Work order:
The lines to copy are those in the listing below that contain the word "height".

::::

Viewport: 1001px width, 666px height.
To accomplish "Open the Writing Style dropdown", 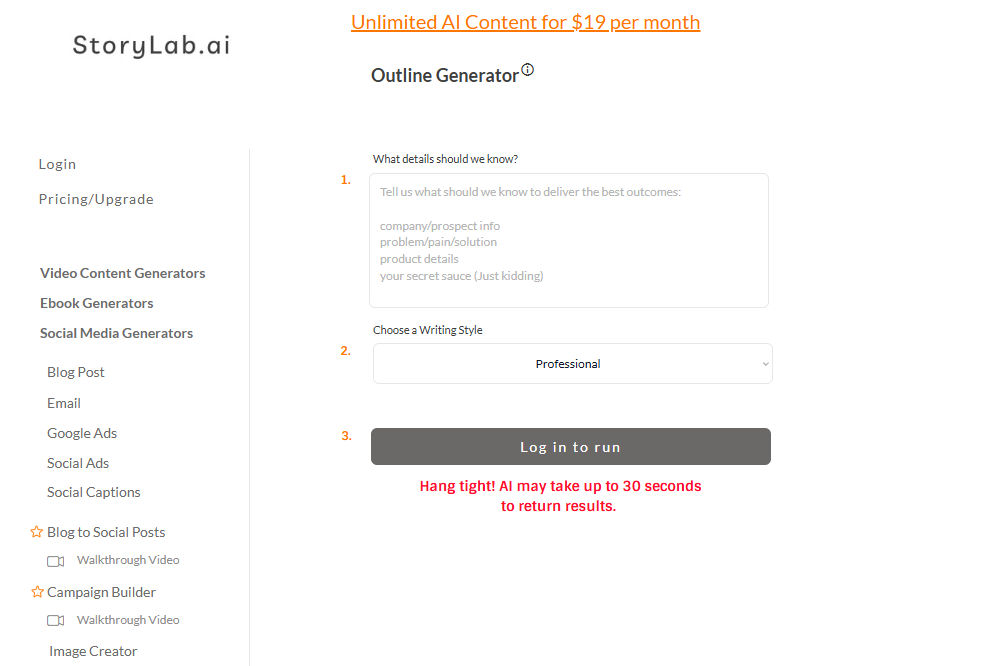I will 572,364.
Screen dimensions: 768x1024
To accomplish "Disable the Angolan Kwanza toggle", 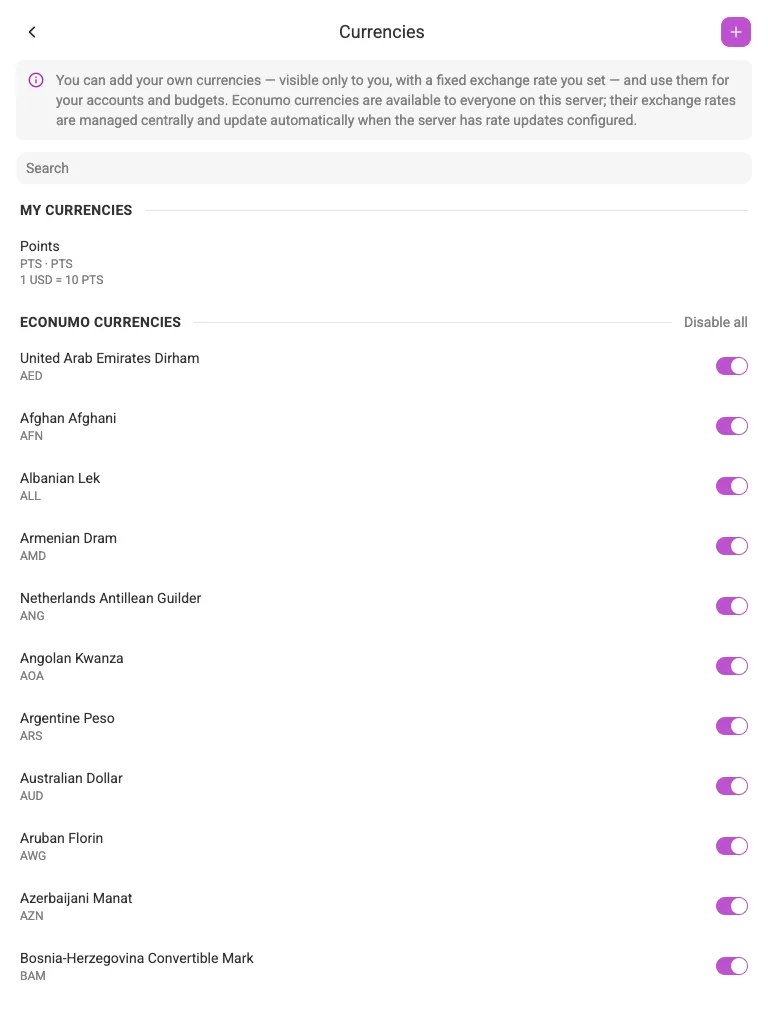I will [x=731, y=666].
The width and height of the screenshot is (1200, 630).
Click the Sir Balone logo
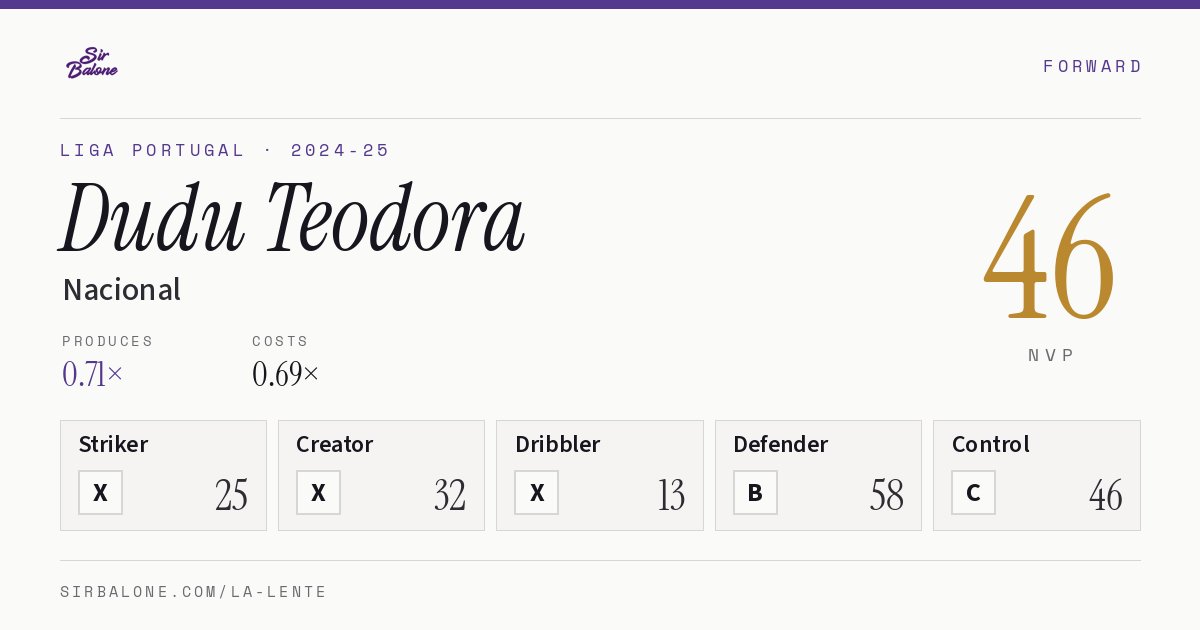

::::

Task output:
Viewport: 1001px width, 666px height.
The width and height of the screenshot is (1200, 630).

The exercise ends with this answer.